Manufacturers should evaluate their portfolios based on:
- Penetration requirements: Surface-sterilized devices and instruments are ideal candidates for VHP.
- Material compatibility: VHP is compatible with most polymers and metals, though it degrades cellulosic materials (paper/cotton).
- Packaging: Tyvek-based systems are broadly compatible with VHP sterilization.
5. EtO vs. VHP: Regulatory Comparison (Post-January 2024)
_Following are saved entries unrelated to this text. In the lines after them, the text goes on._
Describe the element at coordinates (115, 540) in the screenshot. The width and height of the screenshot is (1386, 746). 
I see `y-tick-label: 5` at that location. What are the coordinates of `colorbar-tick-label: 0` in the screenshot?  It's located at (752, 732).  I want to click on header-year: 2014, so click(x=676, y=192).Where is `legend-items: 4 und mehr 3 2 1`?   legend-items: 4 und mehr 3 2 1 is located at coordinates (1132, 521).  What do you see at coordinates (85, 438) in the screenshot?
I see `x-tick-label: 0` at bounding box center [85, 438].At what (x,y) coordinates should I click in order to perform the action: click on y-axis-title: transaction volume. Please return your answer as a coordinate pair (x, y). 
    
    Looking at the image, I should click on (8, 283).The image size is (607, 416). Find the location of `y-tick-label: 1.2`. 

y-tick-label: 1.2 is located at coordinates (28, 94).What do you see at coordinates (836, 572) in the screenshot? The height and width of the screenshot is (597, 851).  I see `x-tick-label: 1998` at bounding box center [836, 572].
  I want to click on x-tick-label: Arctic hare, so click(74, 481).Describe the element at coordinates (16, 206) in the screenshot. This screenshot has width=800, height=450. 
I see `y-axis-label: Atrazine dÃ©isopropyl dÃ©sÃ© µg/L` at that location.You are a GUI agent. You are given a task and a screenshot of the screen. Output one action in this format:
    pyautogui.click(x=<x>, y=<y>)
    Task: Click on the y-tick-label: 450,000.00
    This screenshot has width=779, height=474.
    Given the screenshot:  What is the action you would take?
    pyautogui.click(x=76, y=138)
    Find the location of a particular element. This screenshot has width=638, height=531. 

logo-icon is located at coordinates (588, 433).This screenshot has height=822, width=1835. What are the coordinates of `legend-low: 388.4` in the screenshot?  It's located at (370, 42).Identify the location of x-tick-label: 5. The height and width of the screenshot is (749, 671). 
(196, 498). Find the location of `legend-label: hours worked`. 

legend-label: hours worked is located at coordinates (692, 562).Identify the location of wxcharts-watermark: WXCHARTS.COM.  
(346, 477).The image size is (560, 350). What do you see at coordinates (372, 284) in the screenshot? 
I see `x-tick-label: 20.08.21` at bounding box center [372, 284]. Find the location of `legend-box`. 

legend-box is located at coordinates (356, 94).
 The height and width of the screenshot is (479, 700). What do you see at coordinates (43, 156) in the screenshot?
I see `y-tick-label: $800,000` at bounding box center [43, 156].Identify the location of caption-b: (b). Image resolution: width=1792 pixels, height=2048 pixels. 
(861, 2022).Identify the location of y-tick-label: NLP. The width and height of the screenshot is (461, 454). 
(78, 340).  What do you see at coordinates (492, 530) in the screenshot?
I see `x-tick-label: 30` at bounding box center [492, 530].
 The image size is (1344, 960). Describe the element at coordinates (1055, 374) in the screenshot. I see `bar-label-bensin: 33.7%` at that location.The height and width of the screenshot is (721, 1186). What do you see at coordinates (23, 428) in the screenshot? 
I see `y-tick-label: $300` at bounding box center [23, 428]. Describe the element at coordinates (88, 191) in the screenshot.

| Parameter | Ethylene Oxide (EtO) | VHP / DeloxHP |
|---|---|---|
| FDA Category | Established Category A | Established Category A (since Jan 2024) |
| 510(k) Pathway | Streamlined (ISO 11135) | Streamlined (ISO 22441:2022) |
| IARC Carcinogenicity | Group 1 (Human Carcinogen) | Not classified |
| Post-cycle Aeration | 24–72 hours | Minimal (Decomposes to H₂O + O₂) |
| Supply Chain Risk | High (Facility closure risk) | Low (Diversified pathway) |
6. Conclusion
The FDA’s elevation of VHP to Established Category A is the most significant regulatory development in sterilization in a decade. It transforms VHP into a fully equivalent, FDA-supported, and ISO-standardized ethylene oxide alternative. The question for manufacturers is no longer whether VHP is regulatory-grade—it is which products can transition to this safer, more efficient pathway.
Frequently Asked Questions
What did the FDA decide about VHP sterilization in January 2024?
The FDA elevated vaporized hydrogen peroxide (VHP) to Established Category A, recognizing it as an established sterilization method for medical devices, equivalent to ethylene oxide and radiation.
Is VHP an FDA-approved ethylene oxide alternative?
Yes. As of January 2024, VHP follows the same streamlined 510(k) submission pathway as EtO, provided it is validated according to the ISO 22441:2022 standard.
What is ISO 22441:2022?
It is the international standard for VHP sterilization of medical devices. The FDA’s recognition of this standard was the technical basis for elevating VHP to Category A status.